The EPA has declined to grant a petition from environmental groups that requested that the Agency use its authority under Section 4 of the Toxic Substances Control Act (TSCA) to require that manufacturers and processors of chlorinated phosphate esters (CPEs) conduct testing on these substances to determine their health and environmental effects during their full life cycle.
The EPA must grant a Section 4 petition if it finds that the subject chemical substance may present an unreasonable risk of injury under its conditions of use; that existing information and experience are insufficient to reasonably determine or predict the effects of a chemical substance on health or the environment; and that testing of the chemical substance is necessary to develop the missing information.
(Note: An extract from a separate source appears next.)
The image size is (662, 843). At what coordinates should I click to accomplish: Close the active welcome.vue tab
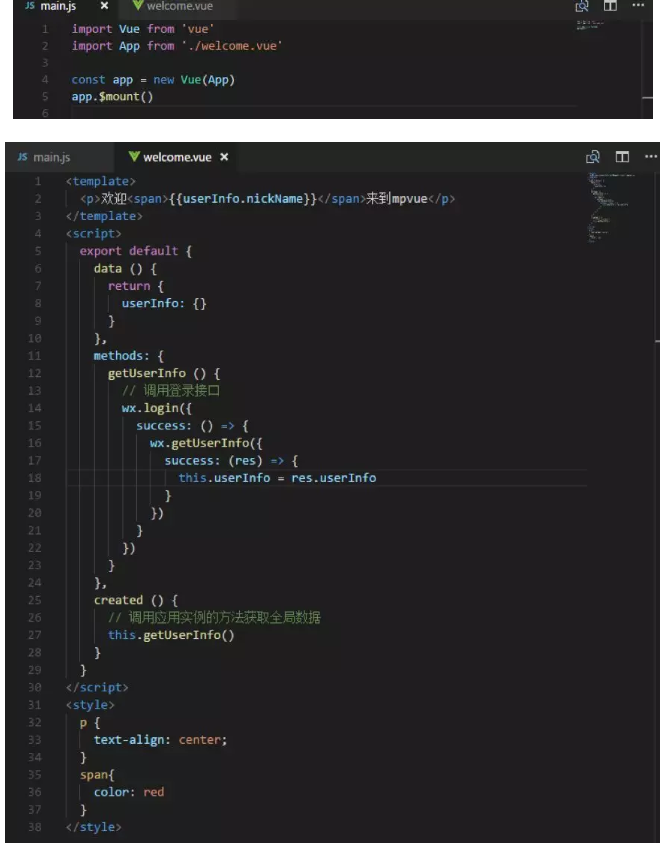tap(224, 157)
The EPA says it agrees that the manufacture, distribution in commerce, processing, use, or disposal of the CPE chemicals may present an unreasonable risk of injury to health or the environment. However, in its denial, the Agency says it does not believe that the petitioners demonstrated, for each exposure pathway and hazard endpoint presented in the petition, that the information and experience available to the EPA are insufficient to reasonably determine or predict the effects on health or the environment from any individual condition of use or any combination of such activities or that the specific testing they have identified is necessary to develop such information.
The CPE cluster addressed in the petition comprises three high-production-volume chemicals: tris(2-chloroethyl) phosphate (TCEP); 2-Propanol, 1-chloro-, phosphate (TCPP); and 2-Propanol, 1,3- dichloro-, phosphate (TDCPP). The substances served mainly as flame retardants and are used in additive applications for paints and coatings, textiles, building insulation, and polyurethane foam. CPE flame retardants have been the primary replacements in foam for the polybrominated diphenyl ether flame retardants (PBDEs) that are widely understood to be toxic and were phased out of U.S. production pursuant to voluntary agreements the EPA and industry forged a decade ago.
The petition asserts both that there is sufficient information to find that the CPE cluster may present an unreasonable risk of injury to health or the environment and also that there is insufficient information to understand the nature of those risks specific to exposure pathways. The petitioners identified seven specific gaps that could be filled by industry testing, including effects of dermal and inhalation exposure, reproduction and endocrine toxicity impacts, effects of environmental releases from nonindustrial uses, and effects of exposure to workers involved in manufacturing products with the CPE chemicals.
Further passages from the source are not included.